Gökçe ADAR ÇUBUKÇUOĞLU- İzmir’in gözde turistik yeri Çeşme’nin her geçen gün pahalanması ve konut fiyatlarının hızla artması sebebiyle vatandaşların yeni gözdesi Urla oldu. Başta; Barbaros, Bademler, Birgi, Kadıovacık, Uzunkuyu gibi bölgelerde yapılaşma hızla artarken, Urla Yarımadası İstanbul, Ankara, Bursa gibi büyük kentlerden de göç aldı. Öyle ki Urla’ya İstanbul’da yaşayan pek çok sanatçı da taşındı. TÜİK verilerine göre, ülke genelindeki nüfus artış hızı yaklaşık binde 12 civarındayken, sadece Urla köylerindeki 2016-2022 yılları arasında yıllık nüfus artış hızı yüzde 4 civarında kaydedildi. 

‘TARIM, CAZİP HALE GETİRDİ’

Bu hareketliliğin, turizmi canlandırdığı düşünülse de, turizmciler bölgede sadece yüzde 10 turizm tesisinin olduğunu ifade ederek, Urla’ya yapılan bu göçün turizmi değil işgali artırdığını söyledi.

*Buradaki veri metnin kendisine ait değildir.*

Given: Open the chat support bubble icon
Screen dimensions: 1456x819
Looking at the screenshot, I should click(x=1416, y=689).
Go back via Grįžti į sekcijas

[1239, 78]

Ege Turistik İşletmeler ve Konaklamalar Birliği (ETİK) Yönetim Kurulu Başkanı Mehmet İşler, “Urla’nın Çeşme’ye göre daha az rüzgarlı oluşu ve tarıma elverişli bir araziye sahip olması, bölgeyi cazip hale getirdi. Burada yapılan ot festivalleri, enginar festivalleri gibi organizasyonlar Urla’nın hareketlenmesini de sağladı” dedi. 

‘TURİSTİK DEĞİL, ŞAHIS YAPILARI’

İşler, şöyle devam etti: “Urla’nın markalaşması yönünde fevkalede hızlı büyüdüğünü gördük ancak bir yandan bölgenin toprağının, botaniklerinin zaman içerisinde yok olduğunu ve buranın şantiyeye döndüğüne şahit olduk. Bir yandan Urla bir marka haline gelirken, bir yandan da plansız ve neredeyse herkese verilen ruhsatlar, izinler bölgenin  katledilmesine sebep oldu. Bu hareketliliğin turizm sebebiyle olduğu söyleniyor. Bu turizmin Urla’nın doğasını yok ettiği söyleniyor. Halbuki, bölgeye baktığınızda yüzde 10’u geçmeyecek bir turistik tesis var. Bölgenin yüzde 90’ı; konut, rezidans ve villalarla dolu. Bu yapılar kamuya değil, şahıslara ait yapılar.”

‘PLANLAMA ŞART’

Urla’nın plansız kaldığını söyleyen İşler, “Urla’ya uygun bir plan, düzen gerekiyordu. Bir yandan yerli yabancı turist çekecek yerler artırılırken bir yandan da onların konaklamalarını sağlayacak bölgeye uygun bir yapılaşma planı hayata geçmeliydi. Böylelikşe bu çarpık ve hızlı yapılaşmaya da engel olunabilirdi” dedi. 

‘URLALI MUTSUZ VE HUZURSUZ’

Batı Urla Köyleri Çevre Koruma Güzelleştirme ve Kalkındırma Derneği Başkanı Aşkın Yaka da bölgedeki ‘kaçak yapılaşma’dan bahsetti. Yaka, “ Özellikle Urla kırsalına baktığımız zaman kaçak yapılaşma artmış durumda. Tarım arazisi satın alan kişiler arazi üzerine 'ruhsatsız' bungalov veya prefabrik yapılar inşa etmeye başladı. Elbette bu durum buralı olan kişileri de mutsuz ve huzursuz ediyor. Çünkü Çeşme, Kuşadası ve diğer sahil bölgeleri de böyle göç alarak kalabalıklaştı. Yarımada’da çok ciddi bir su problemi var. Sular tükeniyor ve bölgedeki bu göcün su krizine sebep olmasını istemiyoruz. Kaçak yapılaşmanın yanında, kaçak sondaj faaliyetleri yapan vatandaşların da olduğunu görüyor, duyuyoruz. Bölge halkı, yeraltı sularının biteceğinden kaygı duyuyor” şeklinde konuştu.